Mahkemece davanın kabulüne karar verilmiştir.
Hükmün davalı tarafça temyizi üzerine Yargıtay 16. Hukuk Dairesinin 22.03.2013 tarihli ve 2013/1516 Esas, 2013/2263 Karar sayılı bozma ilamı ile özetle “...dava konusu 8635 ada 1 ve 8647 ada 6 parsel sayılı taşınmazlar bakımından davalı Hazinenin sair temyiz itirazları yerinde değildir. Ancak, çekişmeli 8635 ada 12 parsele ilişkin olarak, dava dışı ...’ye verilen tapu tahsis belgesi iptal edildiğinden, bu parsel yönünden 2981 sayılı Yasanın 10/son maddesindeki koşulların oluştuğunu kabul etme olanağı yoktur. Öyleyse, 8635 ada 12 parselle ilgili davanın reddine karar verilmesi gerekirken, aksi yönde davanın kabulüne hükmedilmesi doğru değildir.” gerekçesiyle hüküm bozulmuştur.
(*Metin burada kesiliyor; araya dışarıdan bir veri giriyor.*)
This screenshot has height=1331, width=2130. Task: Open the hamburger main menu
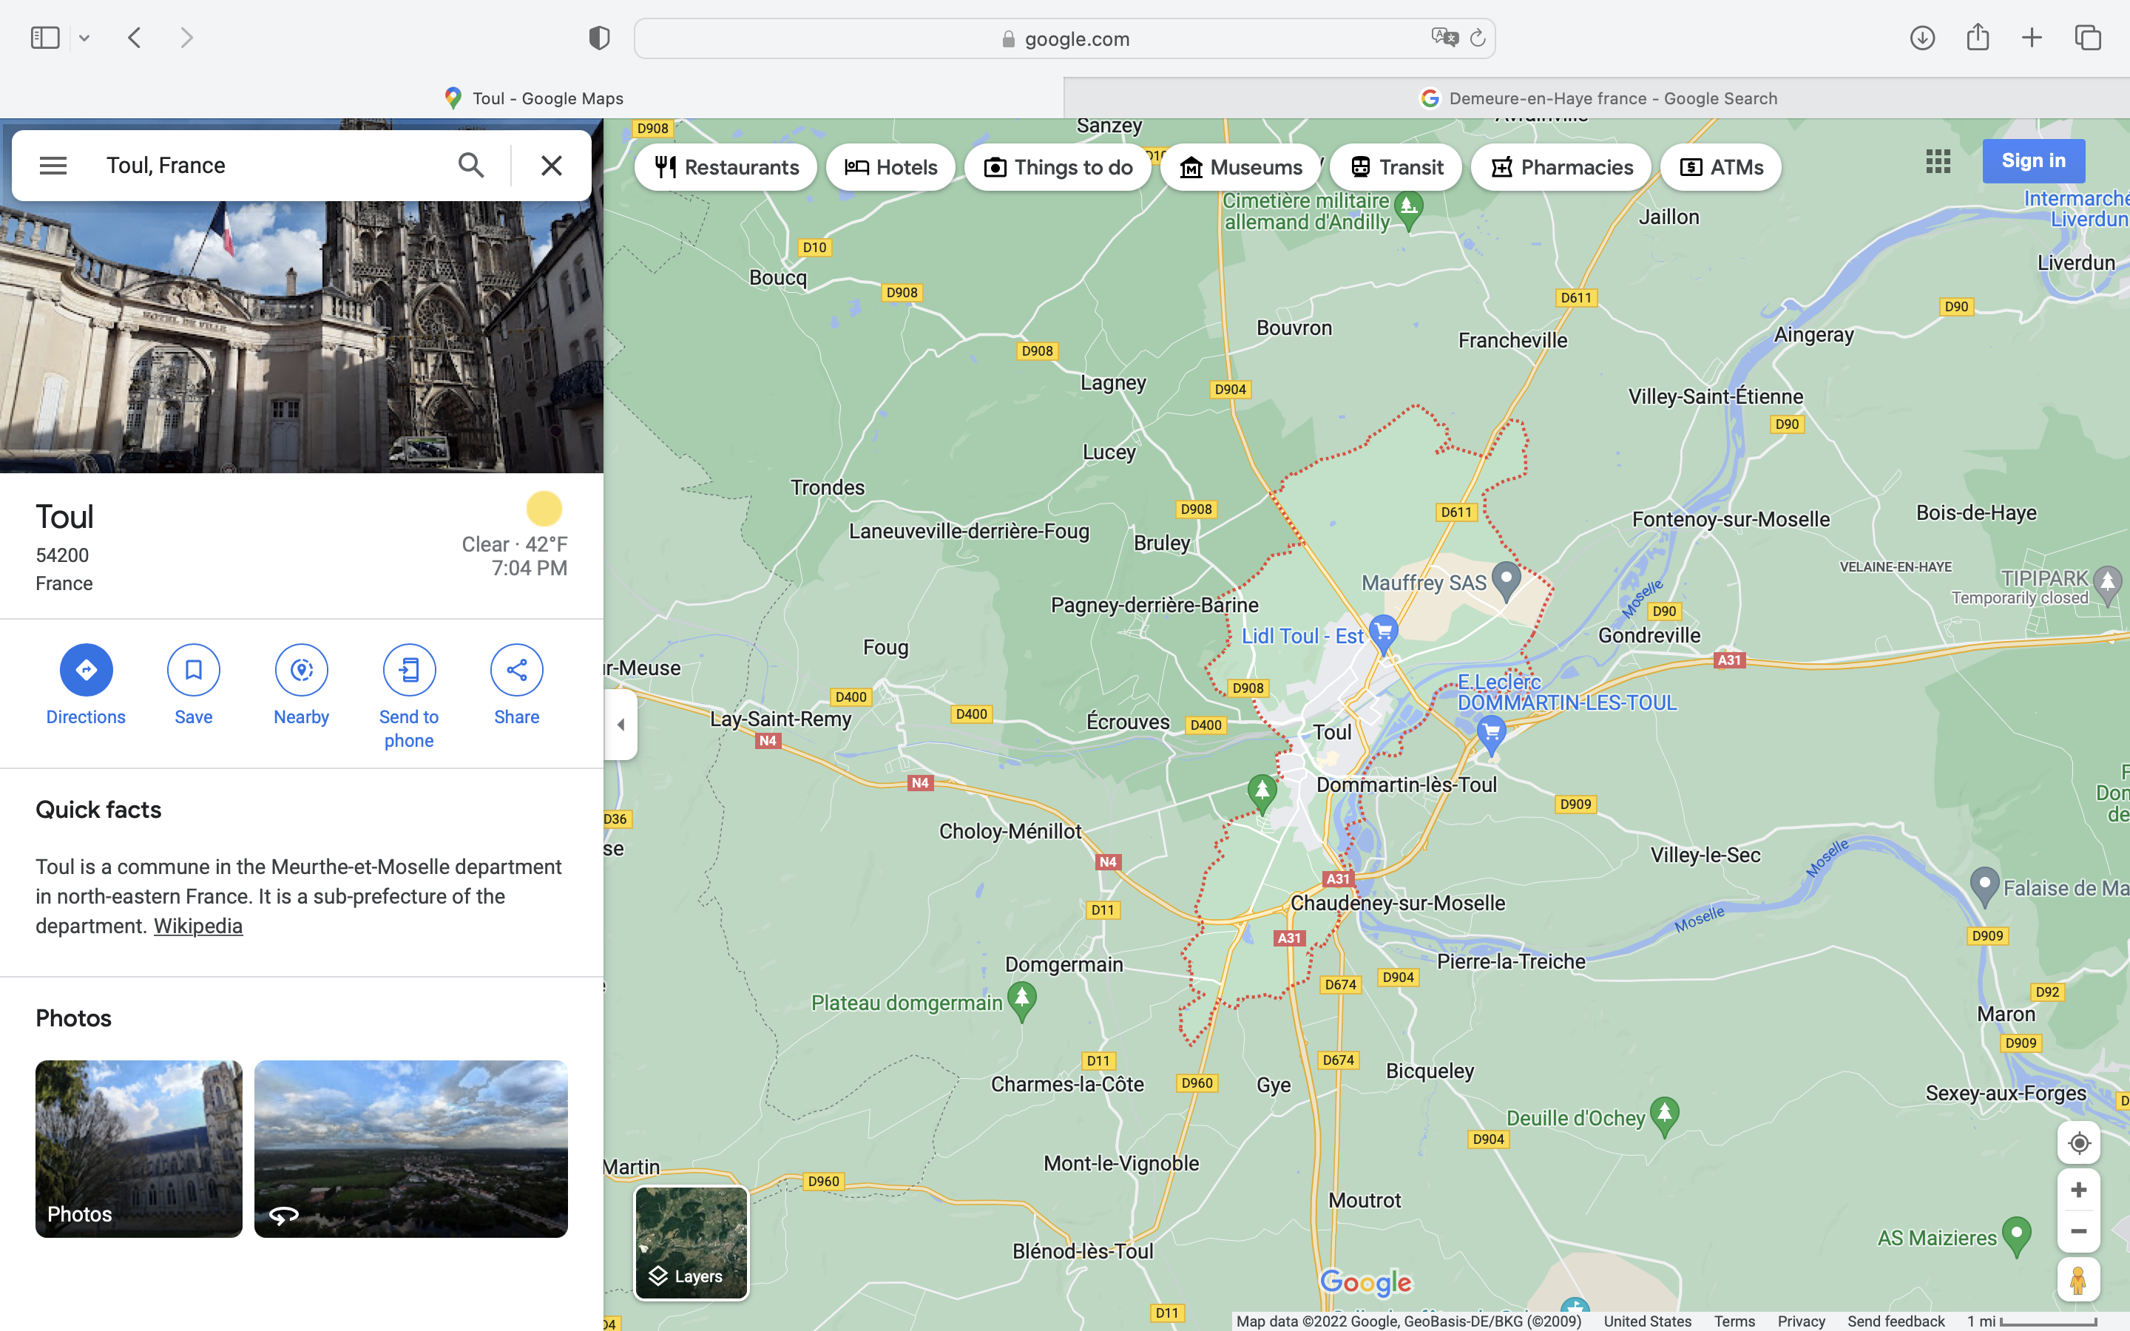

Mahkemece bozmaya uyularak yapılan yargılama sonunda, dava konusu 8635 ada 1 parsel ve 8647 ada 6 parsel sayılı taşınmazlarla ilgili verilen karar kesinleştiğinden bu taşınmazlarla ilgili yeniden karar verilmesine yer olmadığına, dava konusu 8635 ada 12 parselle ilgili açılan davanın reddine karar verilmiştir.
Hükmü, davacı belediye vekili temyiz etmiştir.
Hükmün hangi hususları kapsayacağı 6100 sayılı HMK’nın 297. maddesinde belirtilmiştir. Ayrıca hükmün sonuç kısmında, gerekçeye ait herhangi bir söz tekrar edilmeksizin, taleplerden her biri hakkında verilen hükümle, taraflara yüklenen borç ve tanınan hakların, sıra numarası altında; açık, şüphe ve tereddüt uyandırmayacak şekilde gösterilmesi gereklidir.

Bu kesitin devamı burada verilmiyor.